* _What you need to do_
Copy every record exactly, with nothing left out.

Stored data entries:
'''

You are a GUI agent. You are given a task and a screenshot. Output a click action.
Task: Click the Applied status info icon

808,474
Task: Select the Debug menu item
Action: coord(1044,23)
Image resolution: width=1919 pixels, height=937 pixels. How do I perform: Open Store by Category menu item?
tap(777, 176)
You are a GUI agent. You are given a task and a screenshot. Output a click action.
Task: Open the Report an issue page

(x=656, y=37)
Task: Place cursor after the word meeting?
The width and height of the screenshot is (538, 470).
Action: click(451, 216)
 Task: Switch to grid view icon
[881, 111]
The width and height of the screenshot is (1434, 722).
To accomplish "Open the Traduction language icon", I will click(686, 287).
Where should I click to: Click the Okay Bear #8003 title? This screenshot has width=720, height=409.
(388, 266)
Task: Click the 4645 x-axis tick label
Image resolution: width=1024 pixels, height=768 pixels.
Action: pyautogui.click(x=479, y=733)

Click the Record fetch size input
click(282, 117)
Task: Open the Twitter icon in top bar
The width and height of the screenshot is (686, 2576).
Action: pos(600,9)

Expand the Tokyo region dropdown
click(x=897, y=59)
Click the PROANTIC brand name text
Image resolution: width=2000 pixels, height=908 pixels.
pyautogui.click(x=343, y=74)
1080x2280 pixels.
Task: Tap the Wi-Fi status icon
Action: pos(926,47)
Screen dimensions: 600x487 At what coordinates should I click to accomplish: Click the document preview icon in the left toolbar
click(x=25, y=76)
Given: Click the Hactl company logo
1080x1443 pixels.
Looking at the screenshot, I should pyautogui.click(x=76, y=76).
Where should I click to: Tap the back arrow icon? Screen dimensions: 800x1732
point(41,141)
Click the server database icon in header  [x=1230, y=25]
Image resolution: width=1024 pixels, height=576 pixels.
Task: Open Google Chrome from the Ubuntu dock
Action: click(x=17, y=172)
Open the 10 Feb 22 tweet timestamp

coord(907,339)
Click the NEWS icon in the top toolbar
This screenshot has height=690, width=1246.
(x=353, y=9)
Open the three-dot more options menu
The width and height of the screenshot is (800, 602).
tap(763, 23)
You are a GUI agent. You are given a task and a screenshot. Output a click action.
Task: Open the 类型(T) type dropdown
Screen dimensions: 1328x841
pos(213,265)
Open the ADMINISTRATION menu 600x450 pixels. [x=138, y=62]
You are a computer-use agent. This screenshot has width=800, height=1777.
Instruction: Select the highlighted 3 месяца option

'''

* _Answer area_
You are a GUI agent. You are given a task and a screenshot. Output a click action.
Task: Click the Applied status info icon

808,474
Task: Select the Debug menu item
Action: coord(1044,23)
Image resolution: width=1919 pixels, height=937 pixels. How do I perform: Open Store by Category menu item?
tap(777, 176)
You are a GUI agent. You are given a task and a screenshot. Output a click action.
Task: Open the Report an issue page

(x=656, y=37)
Task: Place cursor after the word meeting?
The width and height of the screenshot is (538, 470).
Action: click(451, 216)
 Task: Switch to grid view icon
[881, 111]
The width and height of the screenshot is (1434, 722).
To accomplish "Open the Traduction language icon", I will click(686, 287).
Where should I click to: Click the Okay Bear #8003 title? This screenshot has width=720, height=409.
(388, 266)
Task: Click the 4645 x-axis tick label
Image resolution: width=1024 pixels, height=768 pixels.
Action: pyautogui.click(x=479, y=733)

Click the Record fetch size input
click(282, 117)
Task: Open the Twitter icon in top bar
The width and height of the screenshot is (686, 2576).
Action: pos(600,9)

Expand the Tokyo region dropdown
click(x=897, y=59)
Click the PROANTIC brand name text
Image resolution: width=2000 pixels, height=908 pixels.
pyautogui.click(x=343, y=74)
1080x2280 pixels.
Task: Tap the Wi-Fi status icon
Action: pos(926,47)
Screen dimensions: 600x487 At what coordinates should I click to accomplish: Click the document preview icon in the left toolbar
click(x=25, y=76)
Given: Click the Hactl company logo
1080x1443 pixels.
Looking at the screenshot, I should pyautogui.click(x=76, y=76).
Where should I click to: Tap the back arrow icon? Screen dimensions: 800x1732
point(41,141)
Click the server database icon in header  [x=1230, y=25]
Image resolution: width=1024 pixels, height=576 pixels.
Task: Open Google Chrome from the Ubuntu dock
Action: click(x=17, y=172)
Open the 10 Feb 22 tweet timestamp

coord(907,339)
Click the NEWS icon in the top toolbar
This screenshot has height=690, width=1246.
(x=353, y=9)
Open the three-dot more options menu
The width and height of the screenshot is (800, 602).
tap(763, 23)
You are a GUI agent. You are given a task and a screenshot. Output a click action.
Task: Open the 类型(T) type dropdown
Screen dimensions: 1328x841
pos(213,265)
Open the ADMINISTRATION menu 600x450 pixels. [x=138, y=62]
You are a computer-use agent. This screenshot has width=800, height=1777.
Instruction: Select the highlighted 3 месяца option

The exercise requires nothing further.